This still doesn't explain why some people are more allergy-prone than others. "Allergens are everywhere," says Erika von Mutius, an allergy specialist at Munich University Children's Hospital in Germany. "So if this is a defense, why isn't everybody allergic?" According to Medzhitov, allergies may be more common in people with defects in other defensive tactics. For instance, 42 percent of people who have a mutation in a structural skin protein called filaggrin commonly experience allergic skin reactions. "If you don't have optimal physical barriers, you rely on a greater degree on allergic defenses," he says.
And what about the growing body of research suggesting that childhood environment shapes allergy risk?
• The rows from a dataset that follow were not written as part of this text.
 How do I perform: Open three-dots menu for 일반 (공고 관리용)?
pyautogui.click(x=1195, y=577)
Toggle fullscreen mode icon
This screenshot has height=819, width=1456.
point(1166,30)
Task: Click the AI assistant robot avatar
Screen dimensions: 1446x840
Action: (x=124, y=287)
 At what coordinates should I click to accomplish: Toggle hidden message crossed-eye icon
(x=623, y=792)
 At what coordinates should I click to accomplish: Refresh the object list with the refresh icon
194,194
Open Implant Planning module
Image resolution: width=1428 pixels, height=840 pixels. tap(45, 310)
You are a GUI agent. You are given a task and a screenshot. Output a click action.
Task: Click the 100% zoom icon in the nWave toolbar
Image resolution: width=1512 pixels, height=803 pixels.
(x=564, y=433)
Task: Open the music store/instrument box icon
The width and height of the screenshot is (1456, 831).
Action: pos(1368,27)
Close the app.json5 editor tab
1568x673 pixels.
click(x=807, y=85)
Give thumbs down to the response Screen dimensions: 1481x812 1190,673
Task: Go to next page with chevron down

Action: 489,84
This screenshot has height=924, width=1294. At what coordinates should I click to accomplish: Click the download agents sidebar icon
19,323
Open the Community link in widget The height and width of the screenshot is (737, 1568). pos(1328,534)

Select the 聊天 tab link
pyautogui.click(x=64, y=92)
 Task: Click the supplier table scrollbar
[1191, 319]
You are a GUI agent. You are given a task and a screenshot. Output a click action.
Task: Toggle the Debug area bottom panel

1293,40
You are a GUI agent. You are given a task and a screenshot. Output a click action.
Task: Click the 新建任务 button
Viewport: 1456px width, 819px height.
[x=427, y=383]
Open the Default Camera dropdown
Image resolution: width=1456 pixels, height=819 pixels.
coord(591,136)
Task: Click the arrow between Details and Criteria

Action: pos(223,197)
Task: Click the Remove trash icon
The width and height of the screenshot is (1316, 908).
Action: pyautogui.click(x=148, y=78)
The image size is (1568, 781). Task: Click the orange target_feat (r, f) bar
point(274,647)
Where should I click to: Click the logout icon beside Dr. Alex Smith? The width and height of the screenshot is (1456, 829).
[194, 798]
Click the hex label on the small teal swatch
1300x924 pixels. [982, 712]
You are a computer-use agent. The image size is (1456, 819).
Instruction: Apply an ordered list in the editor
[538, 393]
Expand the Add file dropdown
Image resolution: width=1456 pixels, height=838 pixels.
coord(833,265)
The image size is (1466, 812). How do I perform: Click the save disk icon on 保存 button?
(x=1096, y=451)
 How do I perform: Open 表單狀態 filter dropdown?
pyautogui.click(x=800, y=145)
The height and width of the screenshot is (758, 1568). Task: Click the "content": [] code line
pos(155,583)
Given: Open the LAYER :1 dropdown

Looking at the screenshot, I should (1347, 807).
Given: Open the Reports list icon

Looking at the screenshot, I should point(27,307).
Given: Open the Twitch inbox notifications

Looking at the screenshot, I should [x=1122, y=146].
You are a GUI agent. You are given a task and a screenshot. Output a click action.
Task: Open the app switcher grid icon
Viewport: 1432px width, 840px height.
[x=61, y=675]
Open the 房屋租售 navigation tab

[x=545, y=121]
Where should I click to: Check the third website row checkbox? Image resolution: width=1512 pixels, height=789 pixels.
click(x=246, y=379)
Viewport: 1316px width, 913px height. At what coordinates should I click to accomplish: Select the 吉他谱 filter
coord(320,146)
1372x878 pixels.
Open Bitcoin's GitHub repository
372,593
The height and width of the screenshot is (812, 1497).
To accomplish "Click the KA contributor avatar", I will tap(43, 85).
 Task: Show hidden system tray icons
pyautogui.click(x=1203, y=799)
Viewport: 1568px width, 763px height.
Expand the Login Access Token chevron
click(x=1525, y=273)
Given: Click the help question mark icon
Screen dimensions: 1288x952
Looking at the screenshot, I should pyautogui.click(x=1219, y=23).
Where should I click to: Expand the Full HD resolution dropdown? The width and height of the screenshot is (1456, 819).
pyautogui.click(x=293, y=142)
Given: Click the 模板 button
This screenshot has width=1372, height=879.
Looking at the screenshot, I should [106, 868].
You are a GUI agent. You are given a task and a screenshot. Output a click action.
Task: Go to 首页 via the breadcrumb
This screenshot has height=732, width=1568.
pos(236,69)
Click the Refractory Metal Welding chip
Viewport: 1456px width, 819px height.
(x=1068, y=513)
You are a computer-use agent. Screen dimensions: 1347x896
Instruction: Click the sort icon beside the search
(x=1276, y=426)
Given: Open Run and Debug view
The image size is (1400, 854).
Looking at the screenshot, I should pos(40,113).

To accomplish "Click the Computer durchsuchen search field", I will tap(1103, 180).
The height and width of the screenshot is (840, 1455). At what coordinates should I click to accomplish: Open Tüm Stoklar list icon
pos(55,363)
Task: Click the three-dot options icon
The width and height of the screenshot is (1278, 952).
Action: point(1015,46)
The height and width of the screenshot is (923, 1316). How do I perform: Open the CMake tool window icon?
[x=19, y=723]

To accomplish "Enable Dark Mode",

A 2011 study published in The New England Journal of Medicine reported that children who grow up on farms, where they are exposed to many microorganisms, are less likely than other kids to develop asthma and allergies. This idea, known as the hygiene hypothesis, suggests that individuals who encounter a multitude of bacteria and viruses early in life invest more immune resources into type 1 responses at the cost of type 2 reactions, including allergies. Medzhitov maintains that this theory can co-exist with his own. "It's a different aspect of disease susceptibility that has to do with early programming," he says.
Ultimately, Medzhitov's theory raises more questions than it answers, but many agree that the basic tenets are plausible. "It stimulates us as scientists to draw up some new hypotheses," says Kari Nadeau, an immunologist at the Stanford School of Medicine. "The hypotheses need to be tested and might not necessarily be confirmed, but at least this paper drives us to understand allergies better."